Venivano aboliti i testamenti: i figli ereditavano dai genitori, i genitori dai figli, quindi i collaterali di primo grado e basta. Alle vedove andava l'usufrutto. Se non c'erano eredi, andava tutto al Monte degli Orfani. Nella successione maschi e femmine avevano pari diritti. I funerali si celebravano senza distinzioni di classe, anzi erano sbrigativi perché non dovevano affliggere. Ferdinando abolì anche il lutto, che trovava sinistro: al massimo una fascia nera al braccio. I capifamiglia eleggevano gli anziani, i magistrati (che restavano in carica un anno), e i giudici civili. Ogni manifatturiere, ovvero ogni dipendente delle manifatture della seta, era tenuto a versare una parte dei guadagni alla Cassa della Carità, istituita per gli invalidi, i vecchi e i malati.

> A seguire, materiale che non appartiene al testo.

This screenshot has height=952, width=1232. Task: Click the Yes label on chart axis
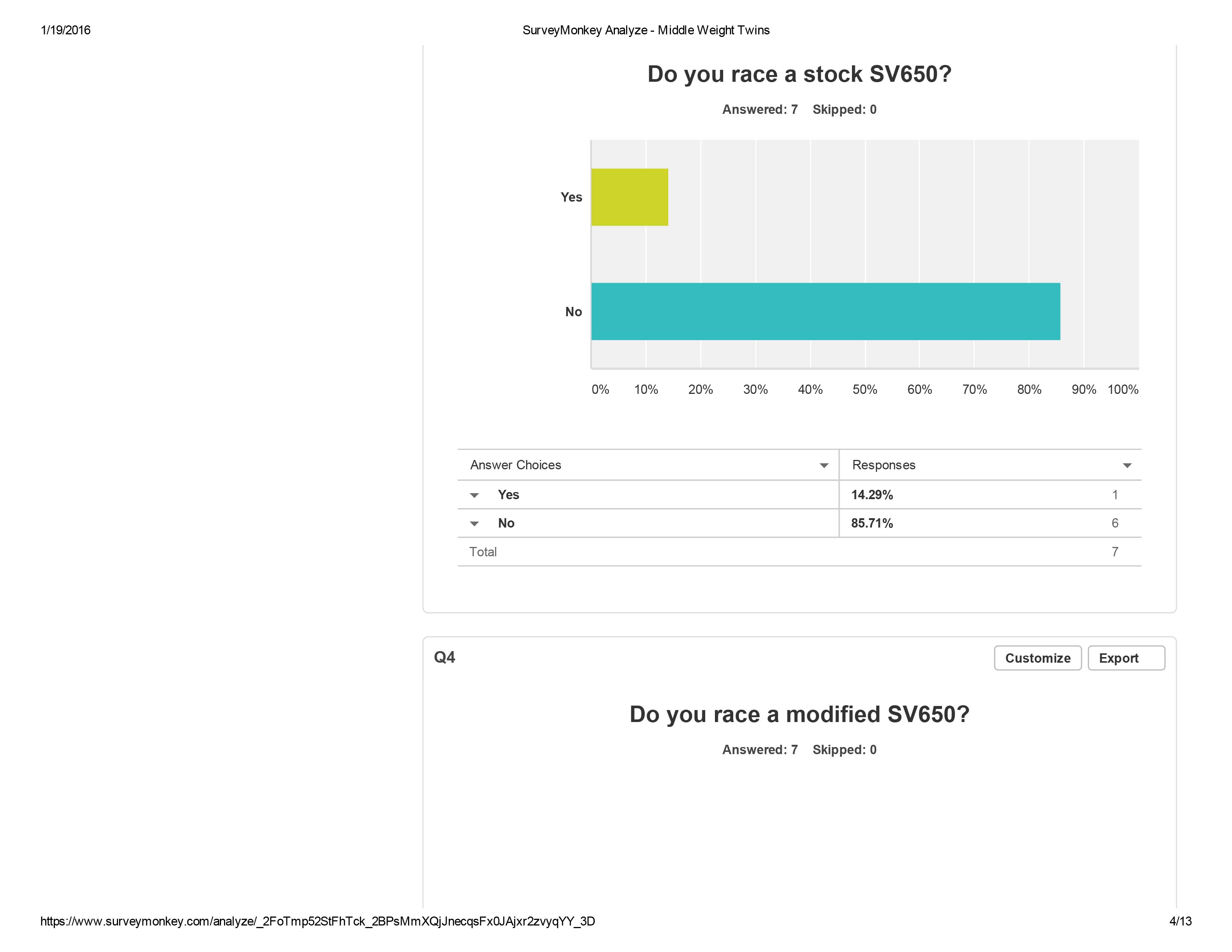click(571, 197)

Insomma: uguaglianza, solidarietà, assistenza, previdenza sociale, diritti umani. Ferdinando IV aveva fatto centro prima che la stessa Rivoluzione francese portasse a casa le sue conquiste. Al momento della promulgazione delle leggi, gli abitanti erano centotrentuno.

Tutto ruotava intorno alla fabbrica. Una seteria meccanica, sostenuta dal re "con mezzi  potentissimi", che sfruttava la materia prima generata dai bachi allevati nelle case del Casertano e oltre. Dai primi filatoi e dai telai fino alla costruzione di una grande filanda. Si producevano stoffe per abbigliamento e per parati, in una ricca gamma di rasi, broccati, velluti. Nei primi decenni dell'Ottocento, con l'introduzione della tessitura Jacquard, la produzione si arricchì di stoffe broccate di seta, d'oro e d'argento, scialli, fazzoletti, corpetti, merletti. Si svilupparono anche dei prodotti locali, i gros de Naples e un tessuto per abbigliamento chiamato Leuceide.

Era molto ricca la gamma dei colori, tutti naturali, i cui nomi cercavano di distinguere le sfumature più sottili: verde salice, noce peruviana, orso, orecchio d'orso, palombina, tortorella, pappagallo, canario, Siviglia, acqua del Nilo, fumo di Londra, verde di Prussia.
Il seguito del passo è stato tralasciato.